Kabouterke wrote:Hi everyone! I got such great answers and support for the questions I posted in the past few days, that I'd like to ask you something else.
I already searched for this on the forum, but couldn't really find an answer. In one a few of my previous posts I've said that I am considering starting to go to a Theravada Buddhsit temple. I will be trying two of them out in the next few days. They are both Thai wats. Additionally, as a few of you might remember, I am exploring the different vipassana techniques to see which one fits best for me, at least to begin with. I am curious about what techniques are typically taught to newcomers at Thai Buddhist wats.
Two questions for you:
1. What meditation methods can I -generally- expect at a Thai wat?

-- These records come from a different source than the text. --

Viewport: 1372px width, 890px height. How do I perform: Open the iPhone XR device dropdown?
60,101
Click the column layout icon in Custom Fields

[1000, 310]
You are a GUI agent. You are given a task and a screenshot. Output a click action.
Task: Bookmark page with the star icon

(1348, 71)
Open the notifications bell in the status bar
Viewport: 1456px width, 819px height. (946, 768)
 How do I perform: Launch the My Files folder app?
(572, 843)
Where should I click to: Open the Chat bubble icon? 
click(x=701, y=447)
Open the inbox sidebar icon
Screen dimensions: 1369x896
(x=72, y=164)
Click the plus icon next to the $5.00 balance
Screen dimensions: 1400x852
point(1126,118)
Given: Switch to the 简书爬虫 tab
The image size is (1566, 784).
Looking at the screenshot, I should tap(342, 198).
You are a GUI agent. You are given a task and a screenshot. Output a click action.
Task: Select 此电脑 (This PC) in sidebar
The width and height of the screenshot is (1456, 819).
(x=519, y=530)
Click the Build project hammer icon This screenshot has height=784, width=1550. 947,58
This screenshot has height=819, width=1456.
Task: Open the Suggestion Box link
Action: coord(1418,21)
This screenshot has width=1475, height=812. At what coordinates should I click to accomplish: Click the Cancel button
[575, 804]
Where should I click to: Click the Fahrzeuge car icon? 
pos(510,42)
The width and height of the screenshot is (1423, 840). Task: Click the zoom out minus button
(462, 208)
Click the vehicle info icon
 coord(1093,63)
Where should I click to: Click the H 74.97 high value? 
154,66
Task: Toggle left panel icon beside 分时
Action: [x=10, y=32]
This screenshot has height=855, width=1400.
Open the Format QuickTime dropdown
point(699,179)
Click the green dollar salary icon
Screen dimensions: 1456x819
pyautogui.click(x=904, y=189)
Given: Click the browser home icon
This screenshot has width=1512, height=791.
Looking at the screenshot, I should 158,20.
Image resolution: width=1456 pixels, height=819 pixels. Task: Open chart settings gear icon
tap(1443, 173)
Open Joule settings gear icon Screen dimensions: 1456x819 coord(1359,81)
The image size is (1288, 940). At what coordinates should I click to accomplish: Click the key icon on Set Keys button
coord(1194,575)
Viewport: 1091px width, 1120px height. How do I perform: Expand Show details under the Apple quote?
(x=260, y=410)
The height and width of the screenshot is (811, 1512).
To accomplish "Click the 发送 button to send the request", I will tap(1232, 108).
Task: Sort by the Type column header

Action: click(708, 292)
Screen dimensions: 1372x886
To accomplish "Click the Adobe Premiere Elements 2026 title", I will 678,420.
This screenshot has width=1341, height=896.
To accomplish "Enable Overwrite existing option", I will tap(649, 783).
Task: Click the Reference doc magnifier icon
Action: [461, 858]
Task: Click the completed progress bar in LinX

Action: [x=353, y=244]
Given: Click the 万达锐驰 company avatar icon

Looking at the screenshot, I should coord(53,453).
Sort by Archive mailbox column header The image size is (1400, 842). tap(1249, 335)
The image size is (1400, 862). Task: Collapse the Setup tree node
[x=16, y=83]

(I know this could be a potentially humongous list, but for instance, do Thai traditions typically only start you out with samatha techniques and only switch the advanced students over to vipassana? What sort of "beginner's" techniques do Thai traditions typically use: counting the breath, labeling, etc?)
2. Is it uncommon or unwise for someone to do begin doing a different method than what is taught at the Wat, such as the labeling technique?
Sorry, I really like my lists
Thanks so much, in advance!
Kabouterke wrote:Great website, thanks Chris!
willyloco wrote:Kabouterke wrote:Great website, thanks Chris!
You might check out this website http://www.amaravati.org/ ; it has loads of talks, articles and books for download. Another website is http://www.audiodharma.org/ ; again lots of information and they have an online mindfullness course with teacher support every few months.
By the way I am from Belgium too.
To have the defilements gradually disappear with the method I've just explained is better than trying to arrange things, entering the four levels of absorption, abandoning directed thought, evaluation, rapture and pleasure, leaving just one-pointedness and equanimity; or trying to arrange the first stage of the path to nibbana by abandoning self-identity views, uncertainty, and attachment to precepts & practices; or by looking at your various defilements, telling yourself, "With that defilement, I was able to contemplate in such-and-such a way, so I've gone beyond that defilement. I have so-and-so many defilements left. If I can contemplate in such-and-such a way, my defilements will be finished" — but you don't realize that the state of mind that wants to see and know and attain these things is a defilement fixed firmly in the mind. When you finish your contemplation, the mind is back in its original state and hasn't gained anything at all. On top of that, if someone comes along and says something that goes against the way you see things, you start disagreeing violently, like a burning fire into which someone pours kerosene.
willyloco wrote:Hi Kabouterke,
I live in Tongeren, Limburg; Dutch speaking.
Actually I did 2 online courses at audiodharma. Very good support.
And once a year I do a short retreat at Amaravati Monastery in England.
I think there aren't many theravada practitioners in the area where I live. Not that I know of anyway.